My eldest son has autism and if you think I’m sensitive about it, you would be wrong. I accept it and him for who he is. I love him because he is my son and because, despite his disability, his sweet, loving personality comes through. I am realistic but I also am able to see his potential. It is so much better to focus on what he can do rather than what he can’t. Russell is a person, not a disability, and is worthy of respect.
Our family has tried to put a face on autism by being advocates in our autism journey. My husband, a physician, wrote the first children’s book about autism, which was updated with a new look and title in 2011. I have worked with parents groups, siblings groups and have been a music inclusion consultant. And have been a mentor for choirs of adults with developmental disabilities of all sorts. We are active in advocacy. No one should feel sorry for us; this is our life and we live it as well as we can.
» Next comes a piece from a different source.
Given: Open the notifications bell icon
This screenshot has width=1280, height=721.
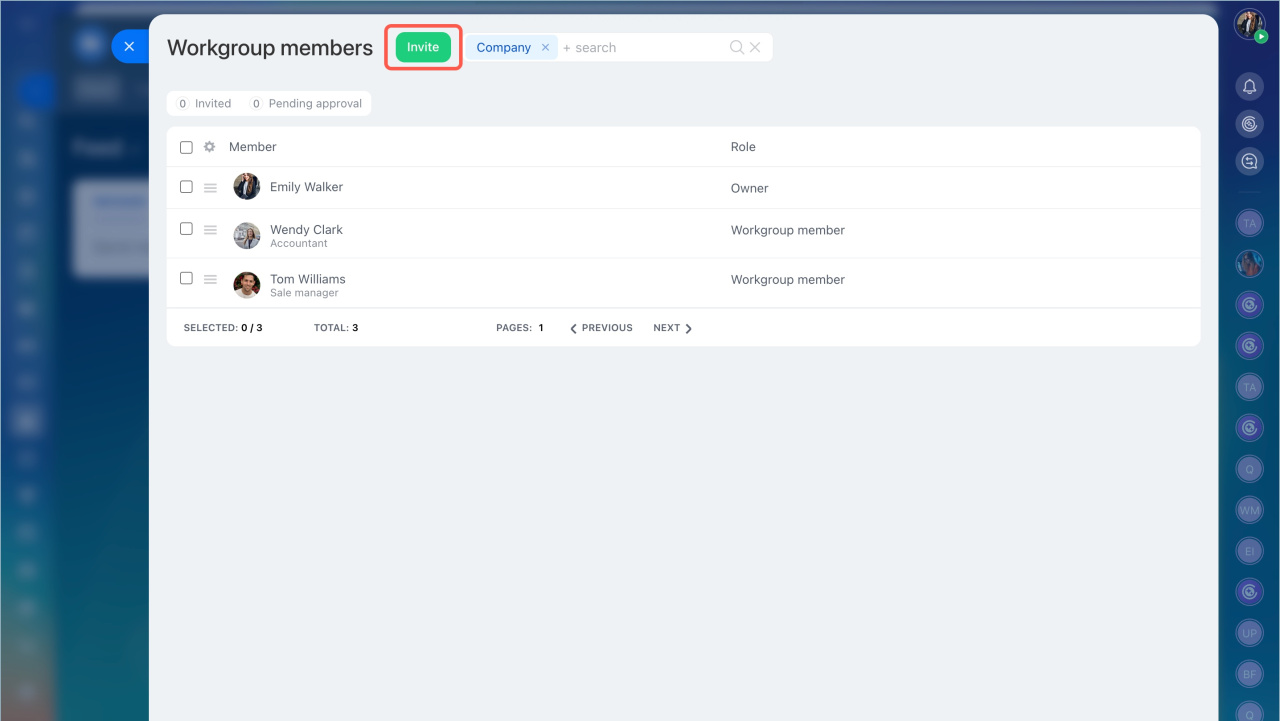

Of course, I fought for him when he was in school. I fought for him to be a music inclusion student when he began high school. At our first IEP meeting, I suggested he be in orchestra as an inclusion student. Our Staffing Team was dumbfounded that I had the nerve to suggest it! What they didn’t realize was the orchestra director was the spouse of my other sons’ piano teacher and I had already spoken with him. He agreed and was excited since he knew Russ came from a family of musicians. The Team finally agreed (I wouldn’t sign the IEP unless they at least tried it) to only the first ten minutes of class. I figured getting his foot in the door was better than nothing.
A week or so later, I got a message from the school, asking me to sign off on an amendment to his IEP. When I returned the call, I was flabbergasted to learn they wanted to extend the time he was in orchestra. The professionals thought since he was doing so well, it would be in his best interest to stay for the whole class. Who was I to argue with the professionals???!!!??? If they wanted to think it was their idea in the first place, far be it from me to rock the boat when I was getting what I wanted. He did extremely well and ended up conducting the orchestra for their Alma Mater at a concert toward the end of high school years. He made many, many friends and enriched his classmates’ lives as well; a win/win as far as I’m concerned.
Dr. Marguerite’s presentation itself was okay all those years ago. The one thing that I remember from her speech was she was talking down to us. She seemed to think she had all the answers and if we were more intelligent or educated or…something…we wouldn’t have a child with autism. What she didn’t acknowledge was EVERYONE will be affected by disability, through no fault of their own, at some point in their lives. You might have a cousin with Downs Syndrome or a grandparent with dementia. Your mother might have macular degeneration and go blind or your neighbor might have a child with autism. Someone you love will be disabled.
When you are asked to have a music inclusion student in your choir, think how you would feel if it were your child. Don’t feel sympathy for them, feel compassion for them. Instead of focusing on how good it feels for you; focus on how good you are making them feel. It will make you feel good. But whatever opportunities you will be creating for them will far outlast your thrill. And that’s a good thing.